Example Foreign Income – Italian National with UK permanent rights to reside/ settled status, in rented accommodation in Bournemouth. Wants to buy his first UK home. Client works on a 6 week on 3 week off rota on a Cruise Ship and earns in USD. Returns to the UK regularly where his family resides. Result – Foreign Currency mortgage

These 2 examples demonstrate that even though in both cases the applicants earns USD and work outside of the UK, one of the applicants is living outside of the UK, while the other has his central family affairs in the UK. These are the small details lenders look at to fit either Expat or Foreign Income policy.

Extra INSIGHT – Does it matter where the client is paying Tax ? In most cases the answer is no, many lenders are comfortable with both Expat clients and Foreign income clients having either no UK tax liability or having a Tax liability in the country of residence outside of the UK. UK lenders will still use the Gross income of the applicant to work out affordability.

Currency Exchange Risks

What lenders do when it comes to affordability especially on residential property (not BTL) is apply a HairCut of 15-20% off the currency gross income to account for FX fluctuations before applying their mortgage affordability multiple to provide a max loan size.
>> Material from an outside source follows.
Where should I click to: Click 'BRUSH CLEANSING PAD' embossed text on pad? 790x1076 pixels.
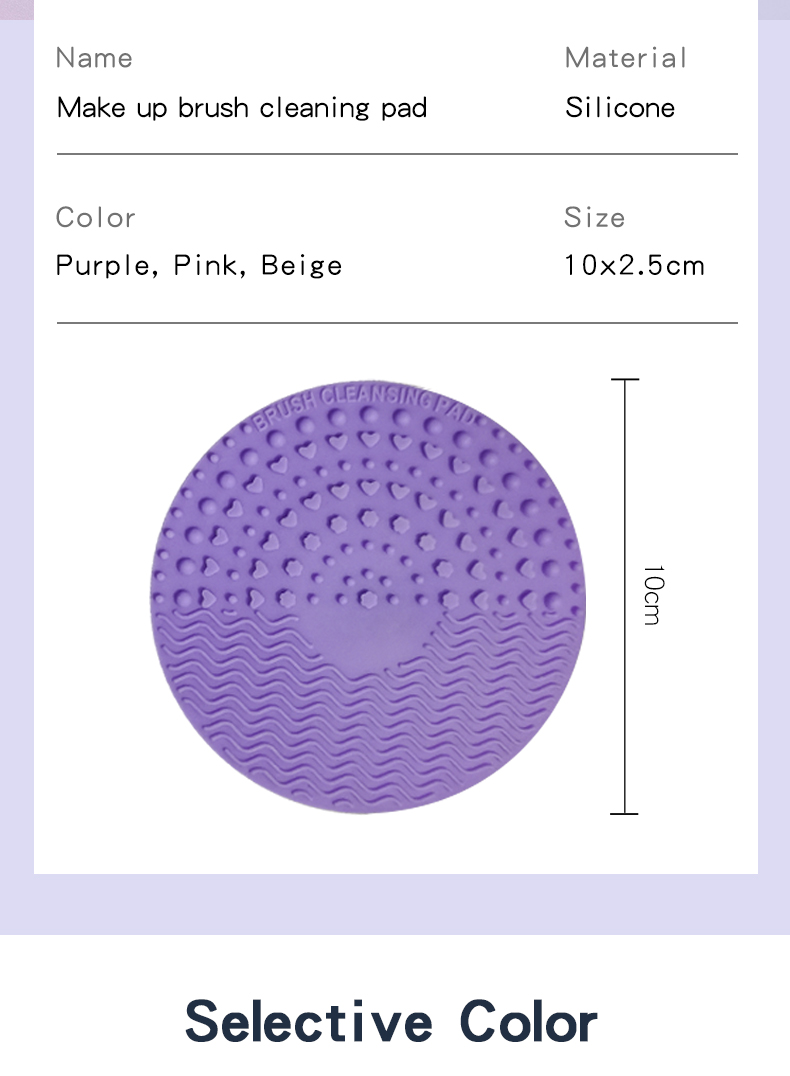click(x=369, y=406)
Whereas Buy to Let is based on the rental yield.

Extreme Foreign Currency Lending!

Very few lenders in the UK will consider a foreign income for UK resident applicants, and if they do, they usually have a small list of acceptable currencies ie: USD, EUR, AED, CHF.

However we work with some that allow the most unusual currencies:

Extreme Example: UK national with UK residence/ mortgage who was posted 12 months to UGANDA with a NGO organisation for UN research – earning in local Ugandan Shilling, client wanted to re-mortgage their UK property and to release equity for an onward UK BTL mortgage. Result – NOT Expat as this was temporary posting and classed as a Foreign Income Mortgage.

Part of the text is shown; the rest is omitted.